Have a question about this project? Sign up for a free GitHub account to open an issue and contact its maintainers and the community.

By clicking “Sign up for GitHub”, you agree to our terms of service and privacy statement. We’ll occasionally send you account related emails.

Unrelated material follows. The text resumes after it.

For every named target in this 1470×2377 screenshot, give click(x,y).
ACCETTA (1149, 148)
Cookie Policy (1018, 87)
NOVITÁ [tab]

Already on GitHub? Sign in to your account

only 4 threads are used #498

Closed
badsmoke opened this issue Jun 4, 2023 · 9 comments · Fixed by #503
Closed

only 4 threads are used #498

badsmoke opened this issue Jun 4, 2023 · 9 comments · Fixed by #503
Assignees
Labels
bug Something isn't working

Comments

@badsmoke
Copy link

badsmoke commented Jun 4, 2023

LocalAI version:
latest docker image

Environment, CPU architecture, OS, and Version:
Ryzen 9 3900X -> 12 Cores 24 Threads
windows 10 -> wsl (5.15.90.1-microsoft-standard-WSL2 ) docker

Describe the bug
i have the model ggml-gpt4all-l13b-snoozy.bin
but only a maximum of 4 threads are used.

docker-compose.yml

version: "3.9"
services:
  localai:
    image: quay.io/go-skynet/local-ai:latest
    volumes:
      - ./models:/models
      - /etc/localtime:/etc/localtime:ro
    ports:
      - "8080:8080"
    command:
       --models-path /models
       --context-size 1024
       --threads 23
       --debug

model file
models/gpt-3.5-turbo.yaml

name: gpt-3.5-turbo
# Default model parameters
parameters:
  # Relative to the models path
  model: ggml-gpt4all-l13b-snoozy.bin
  # temperature
  temperature: 0.3
  # all the OpenAI request options here..

# Default context size
context_size: 512
threads: 23
# Define a backend (optional). By default it will try to guess the backend the first time the model is interacted with.
#backend: gptj # available: llama, stablelm, gpt2, gptj rwkv
# stopwords (if supported by the backend)
stopwords:
- "HUMAN:"
- "### Response:"
# define chat roles
roles:
  user: "HUMAN:"
  system: "GPT:"
template:
  # template file ".tmpl" with the prompt template to use by default on the endpoint call. Note there is no extension in the files
  completion: completion
  chat: ggml-gpt4all-l13b-snoozy

template

The prompt below is a question to answer, a task to complete, or a conversation to respond to; decide which and write an appropriate response.
### Prompt:
{{.Input}}
### Response:

e.g. command

curl http://localhost:8080/v1/chat/completions -H "Content-Type: application/json" -d '{
     "model": "ggml-gpt4all-l13b-snoozy.bin",
     "messages": [{"role": "user", "content": "What is Kubernetes?"}],
     "temperature": 0.7
   }'

thanks

@badsmoke badsmoke added the bug Something isn't working label Jun 4, 2023
@mudler
Copy link
Owner

mudler commented Jun 4, 2023

good catch, thanks for filing up an issue!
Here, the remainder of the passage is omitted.